EXERCISE — Write out, word for word, the line that contains "Switch to Query elenco dinamico tab" and each line after it down to the last line of the data below. Include nothing more.

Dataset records
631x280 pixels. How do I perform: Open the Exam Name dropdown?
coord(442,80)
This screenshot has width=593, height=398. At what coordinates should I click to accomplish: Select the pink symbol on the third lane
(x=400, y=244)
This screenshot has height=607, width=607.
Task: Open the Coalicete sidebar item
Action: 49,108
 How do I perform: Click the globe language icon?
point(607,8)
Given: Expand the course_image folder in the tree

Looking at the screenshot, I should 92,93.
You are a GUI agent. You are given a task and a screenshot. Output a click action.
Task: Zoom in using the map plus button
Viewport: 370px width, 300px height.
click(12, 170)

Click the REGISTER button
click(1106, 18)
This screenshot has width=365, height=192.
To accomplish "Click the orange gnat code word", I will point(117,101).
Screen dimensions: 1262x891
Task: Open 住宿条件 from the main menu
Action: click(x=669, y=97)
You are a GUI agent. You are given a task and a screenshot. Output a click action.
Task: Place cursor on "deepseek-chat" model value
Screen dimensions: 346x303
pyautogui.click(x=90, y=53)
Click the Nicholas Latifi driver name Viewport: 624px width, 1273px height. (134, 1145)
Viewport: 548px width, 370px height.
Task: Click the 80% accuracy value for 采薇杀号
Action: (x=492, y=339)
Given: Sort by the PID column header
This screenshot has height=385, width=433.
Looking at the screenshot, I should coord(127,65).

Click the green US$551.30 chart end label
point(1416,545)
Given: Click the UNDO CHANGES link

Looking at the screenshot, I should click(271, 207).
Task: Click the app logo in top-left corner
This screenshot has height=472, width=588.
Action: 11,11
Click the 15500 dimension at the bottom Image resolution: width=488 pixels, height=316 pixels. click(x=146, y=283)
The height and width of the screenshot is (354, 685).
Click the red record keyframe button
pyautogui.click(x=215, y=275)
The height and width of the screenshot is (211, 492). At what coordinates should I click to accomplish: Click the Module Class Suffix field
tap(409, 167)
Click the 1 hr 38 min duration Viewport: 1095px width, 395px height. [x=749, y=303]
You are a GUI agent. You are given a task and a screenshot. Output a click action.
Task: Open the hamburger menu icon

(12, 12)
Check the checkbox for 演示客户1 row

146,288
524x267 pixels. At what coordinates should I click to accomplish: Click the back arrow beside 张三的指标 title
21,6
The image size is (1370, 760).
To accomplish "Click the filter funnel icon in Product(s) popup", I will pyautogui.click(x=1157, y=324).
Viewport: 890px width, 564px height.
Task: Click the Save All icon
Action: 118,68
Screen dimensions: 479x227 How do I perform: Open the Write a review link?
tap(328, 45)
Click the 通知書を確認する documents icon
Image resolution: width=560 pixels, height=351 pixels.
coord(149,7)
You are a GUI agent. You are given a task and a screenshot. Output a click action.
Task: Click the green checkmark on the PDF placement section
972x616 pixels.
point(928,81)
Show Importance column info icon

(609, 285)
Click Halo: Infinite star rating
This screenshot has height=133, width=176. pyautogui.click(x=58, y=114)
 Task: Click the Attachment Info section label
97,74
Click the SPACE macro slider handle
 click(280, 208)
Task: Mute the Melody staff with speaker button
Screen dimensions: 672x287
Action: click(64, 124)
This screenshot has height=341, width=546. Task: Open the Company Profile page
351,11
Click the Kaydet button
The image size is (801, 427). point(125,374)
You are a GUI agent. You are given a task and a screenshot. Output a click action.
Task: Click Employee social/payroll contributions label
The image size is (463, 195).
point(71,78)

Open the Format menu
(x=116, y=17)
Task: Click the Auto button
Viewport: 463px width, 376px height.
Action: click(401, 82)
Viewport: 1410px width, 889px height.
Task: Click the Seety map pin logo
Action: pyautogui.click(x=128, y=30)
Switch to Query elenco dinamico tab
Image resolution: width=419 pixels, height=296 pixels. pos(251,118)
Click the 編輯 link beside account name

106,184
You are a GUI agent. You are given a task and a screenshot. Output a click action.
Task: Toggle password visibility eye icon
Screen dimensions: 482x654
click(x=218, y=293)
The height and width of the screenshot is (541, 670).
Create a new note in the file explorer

RESPONSE TO THE TASK —
Switch to Query elenco dinamico tab
Image resolution: width=419 pixels, height=296 pixels. pos(251,118)
Click the 編輯 link beside account name

106,184
You are a GUI agent. You are given a task and a screenshot. Output a click action.
Task: Toggle password visibility eye icon
Screen dimensions: 482x654
click(x=218, y=293)
The height and width of the screenshot is (541, 670).
Create a new note in the file explorer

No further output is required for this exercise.